*PROBLEMS AND TASKS*
**A.** Write out the part of the article on police station night closures that begins at the words "A total of 12" and stops after the words "people per night.".
**B.** Name the five Black Country police stations that the article on police station night closures says are set to be affected.
**C.** Proceed with the article on police station night closures, picking up after its final sentence.

#### PASSAGE GIVEN ####

Dozens using police stations facing night closure

Monday 21st November 2011, 11:00AM GMT.

Dozens using police stations facing night closure

More than 60 people a night enter five police stations in the Black Country set to close for up to 16 hours a day under cost-cutting plans, it emerged today.

A total of 12 stations in the West Midlands are in line to close overnight as the force tries to save £126 million over four years. Bloxwich, Dudley, Stourbridge, Halesowen and Wednesfield are set to be affected in the Black Country.

Figures released today by West Midlands Police show that while on average about 1.9 people an hour visit the front offices of the 12 stations, busy bases such as Bloxwich deal with an average of 31 people per night.

A public consultation into the proposals, which will see stations close their front offices between 6pm and 10am, was launched today.

Read the full story in the Express & Star.

#### DATASET ENTRIES ####

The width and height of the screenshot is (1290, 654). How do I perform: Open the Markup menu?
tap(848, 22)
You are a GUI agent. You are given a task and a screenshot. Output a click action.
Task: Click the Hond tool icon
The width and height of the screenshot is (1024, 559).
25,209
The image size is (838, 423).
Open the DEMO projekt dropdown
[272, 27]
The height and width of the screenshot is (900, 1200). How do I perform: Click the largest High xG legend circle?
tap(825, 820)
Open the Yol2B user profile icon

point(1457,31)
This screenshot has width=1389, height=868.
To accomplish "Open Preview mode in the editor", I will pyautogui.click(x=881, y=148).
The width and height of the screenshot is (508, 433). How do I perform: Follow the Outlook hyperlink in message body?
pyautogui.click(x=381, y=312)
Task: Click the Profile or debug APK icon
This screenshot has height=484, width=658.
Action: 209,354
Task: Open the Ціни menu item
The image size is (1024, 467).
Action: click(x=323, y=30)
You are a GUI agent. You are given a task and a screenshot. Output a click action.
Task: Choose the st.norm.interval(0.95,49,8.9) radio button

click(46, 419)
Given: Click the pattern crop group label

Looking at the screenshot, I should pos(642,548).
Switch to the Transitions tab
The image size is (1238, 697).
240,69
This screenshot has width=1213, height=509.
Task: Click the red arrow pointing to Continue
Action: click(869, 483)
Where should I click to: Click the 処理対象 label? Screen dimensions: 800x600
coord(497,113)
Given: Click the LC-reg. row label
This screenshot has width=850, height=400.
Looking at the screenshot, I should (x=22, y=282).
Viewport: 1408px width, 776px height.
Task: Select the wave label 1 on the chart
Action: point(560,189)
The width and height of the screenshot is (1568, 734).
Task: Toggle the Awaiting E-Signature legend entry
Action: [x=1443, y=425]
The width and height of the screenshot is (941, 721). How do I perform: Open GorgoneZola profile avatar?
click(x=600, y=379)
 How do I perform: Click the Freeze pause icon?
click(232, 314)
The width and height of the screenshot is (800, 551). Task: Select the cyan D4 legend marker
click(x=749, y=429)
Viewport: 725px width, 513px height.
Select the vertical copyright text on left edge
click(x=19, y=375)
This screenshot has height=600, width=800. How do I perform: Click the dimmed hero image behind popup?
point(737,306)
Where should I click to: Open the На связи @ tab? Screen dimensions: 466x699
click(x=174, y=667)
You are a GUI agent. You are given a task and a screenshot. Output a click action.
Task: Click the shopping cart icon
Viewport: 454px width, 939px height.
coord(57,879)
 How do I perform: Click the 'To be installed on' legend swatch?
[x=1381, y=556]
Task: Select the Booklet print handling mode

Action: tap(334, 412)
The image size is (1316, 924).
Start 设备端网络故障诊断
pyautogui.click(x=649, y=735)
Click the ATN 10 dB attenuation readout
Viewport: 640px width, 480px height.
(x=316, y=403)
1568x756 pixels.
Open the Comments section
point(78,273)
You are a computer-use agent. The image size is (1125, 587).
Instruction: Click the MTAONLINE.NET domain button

####

*OUTPUTS*
**A.**
A total of 12 stations in the West Midlands are in line to close overnight as the force tries to save £126 million over four years. Bloxwich, Dudley, Stourbridge, Halesowen and Wednesfield are set to be affected in the Black Country.

Figures released today by West Midlands Police show that while on average about 1.9 people an hour visit the front offices of the 12 stations, busy bases such as Bloxwich deal with an average of 31 people per night.

**B.** Bloxwich, Dudley, Stourbridge, Halesowen and Wednesfield.

**C.**
  1. 1
    Abs

    I don’t see the problem with closing the police stations as it is not going to affect the policing on the streets. This is a cost cutting exercise for the front desk only and if more people were aware of what number to ring should they need the police on a non urgent matter then I am sure that the reported 31 people per night figure would significantly shrink. I myself have used the front desk and to be quite honest based on my experience I wouldn’t bother in future.

    No one is saying there will be no police on the street for 16 hours, simply no one manning a desk. In reality how many serious crimes are going to be reported at the front desk of a police station?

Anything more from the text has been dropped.